▶ _Exercise goal_:
Write out the records from the line with "Where should I" to the line with "Action: 306,56", including both of those lines, and leave the pictures out of your answer.

▶ _Data to use_:
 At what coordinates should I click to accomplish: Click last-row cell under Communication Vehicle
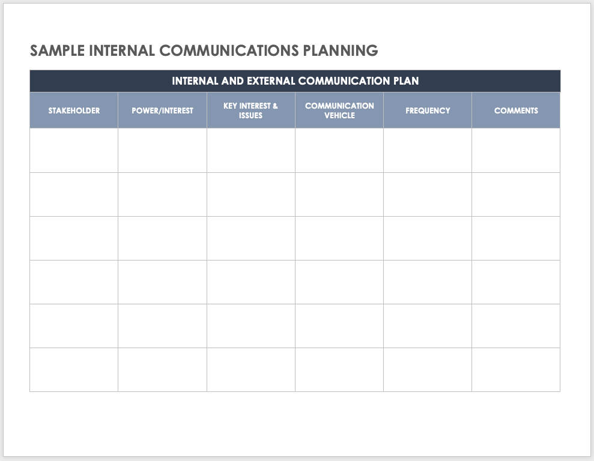tap(339, 370)
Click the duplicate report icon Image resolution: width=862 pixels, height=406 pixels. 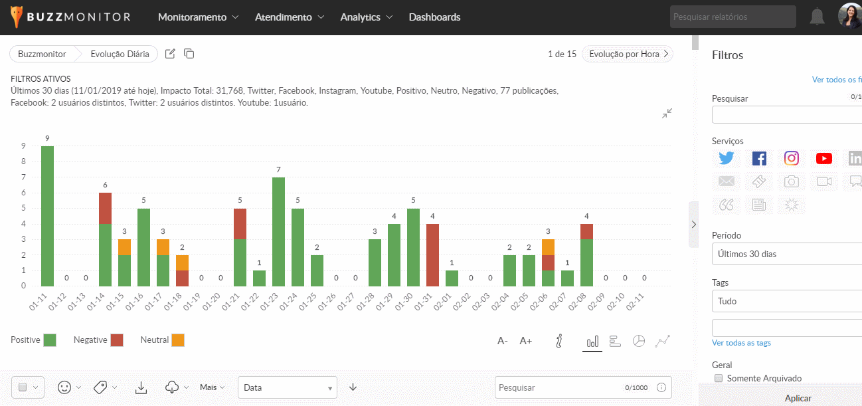click(x=189, y=54)
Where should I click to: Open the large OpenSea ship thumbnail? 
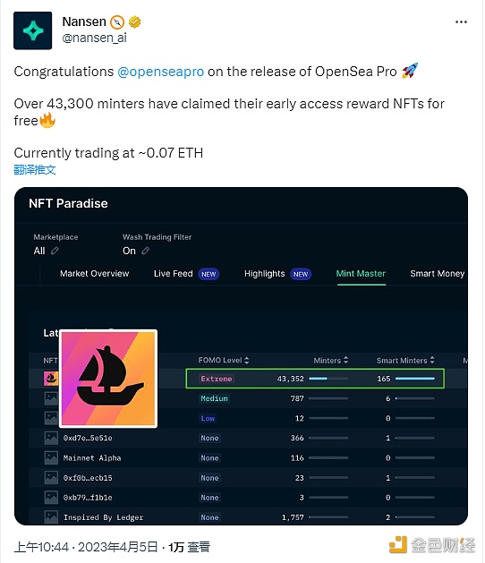click(x=108, y=379)
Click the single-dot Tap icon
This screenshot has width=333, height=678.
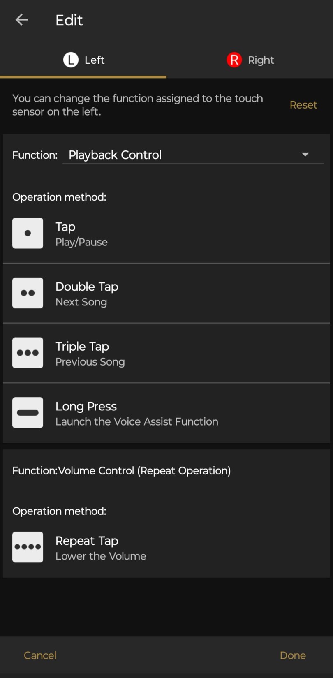[x=28, y=233]
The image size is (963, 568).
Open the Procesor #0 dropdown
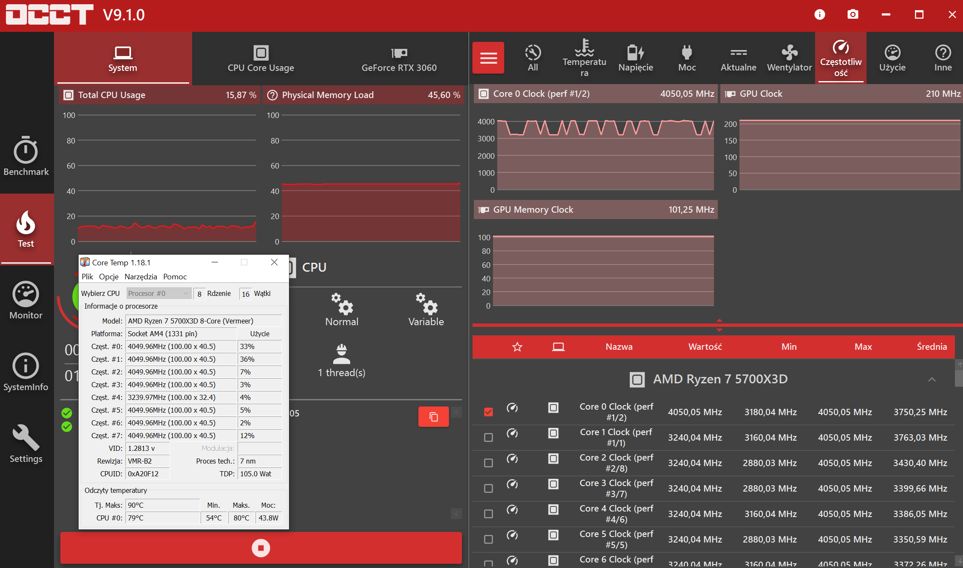coord(159,293)
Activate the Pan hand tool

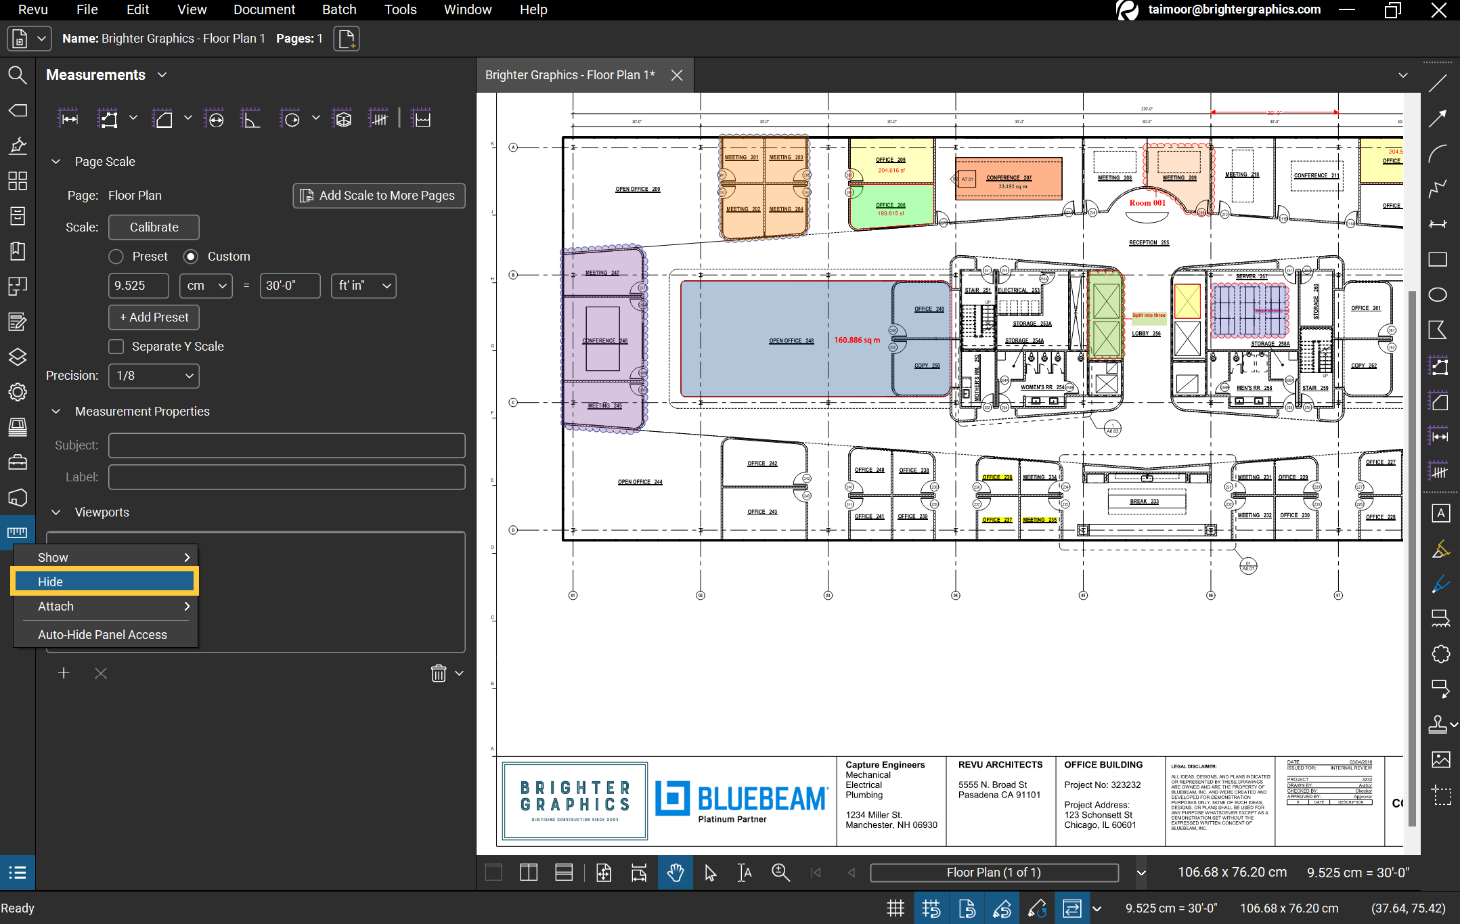click(675, 873)
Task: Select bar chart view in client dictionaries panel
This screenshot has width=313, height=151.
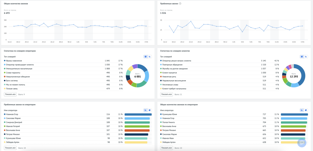Action: 306,56
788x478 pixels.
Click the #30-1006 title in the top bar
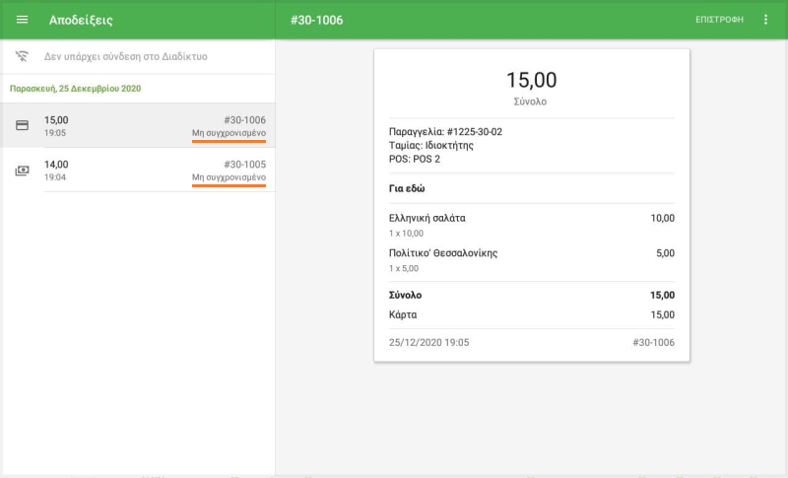pos(316,20)
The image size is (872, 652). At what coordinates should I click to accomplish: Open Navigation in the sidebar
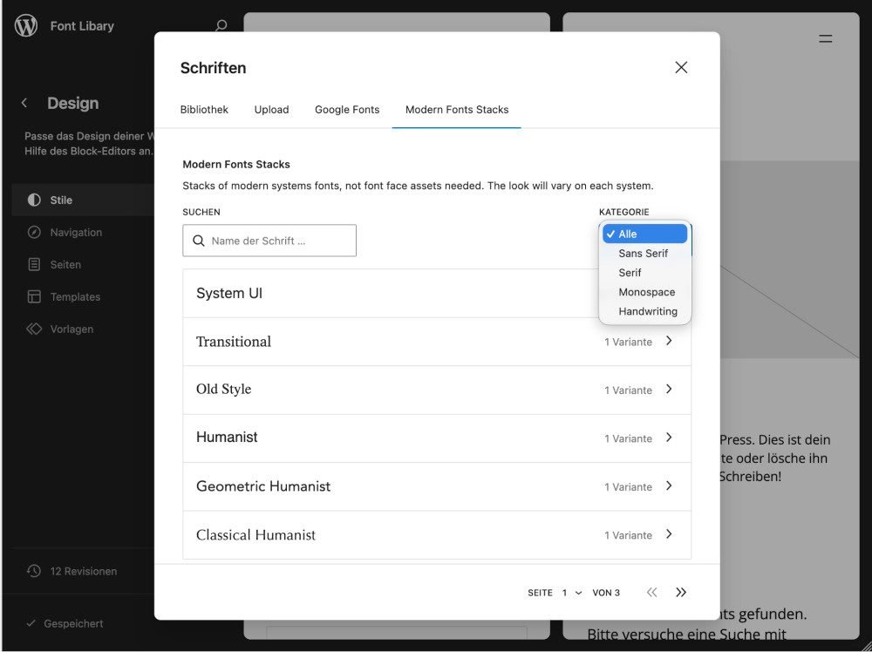pos(76,233)
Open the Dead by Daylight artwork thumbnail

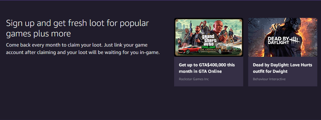tap(283, 37)
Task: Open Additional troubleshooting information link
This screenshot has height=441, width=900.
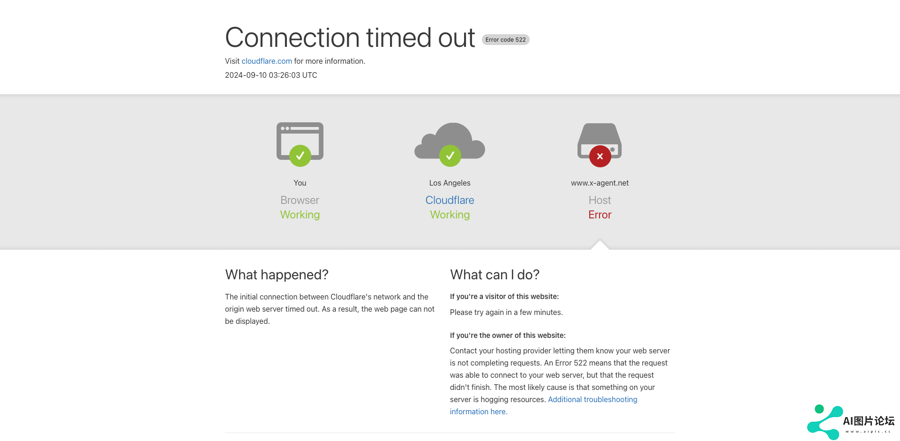Action: pyautogui.click(x=592, y=399)
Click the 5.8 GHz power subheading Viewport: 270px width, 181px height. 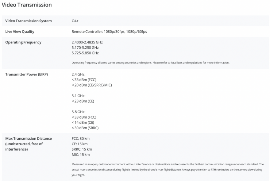(78, 112)
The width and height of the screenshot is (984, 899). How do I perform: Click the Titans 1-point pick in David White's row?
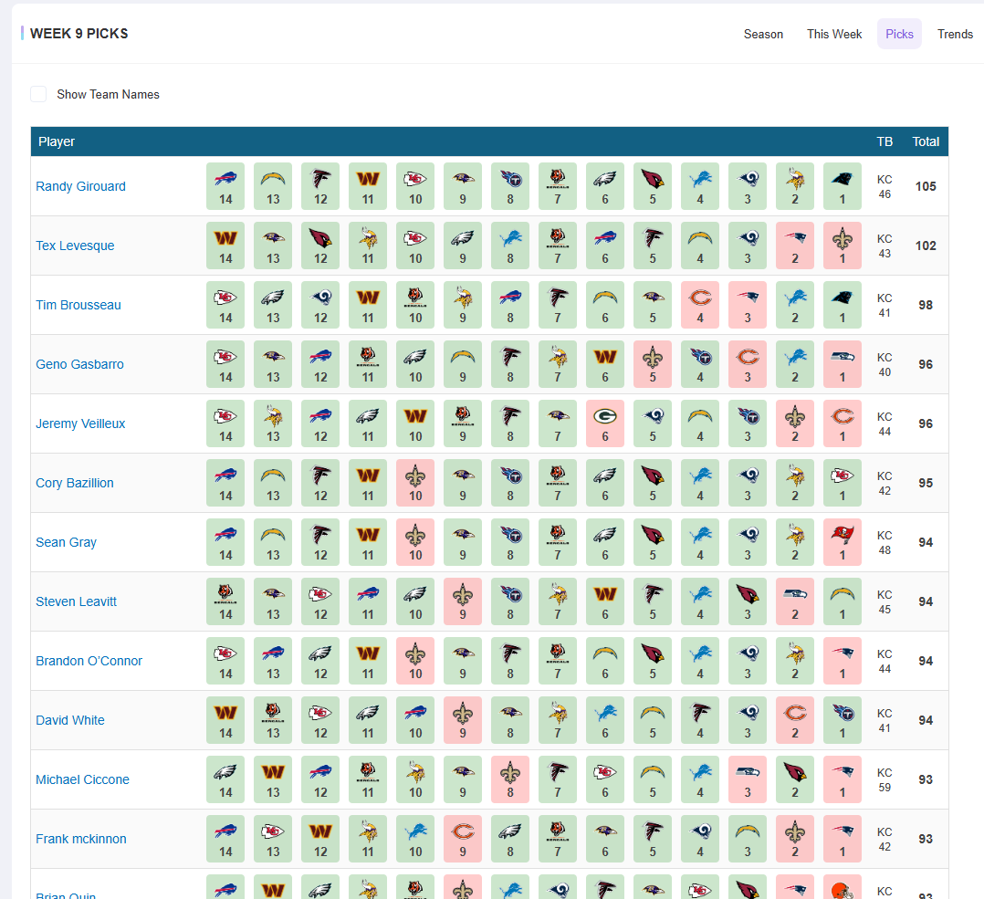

▶ _Solution_:
Where should I click to: Open the large OpenSea ship thumbnail? 
click(x=108, y=379)
Click the single-dot Tap icon
This screenshot has width=333, height=678.
[x=28, y=233]
The image size is (963, 568).
Open the Procesor #0 dropdown
coord(159,293)
Activate the Pan hand tool

click(675, 873)
Task: Select bar chart view in client dictionaries panel
This screenshot has width=313, height=151.
Action: 306,56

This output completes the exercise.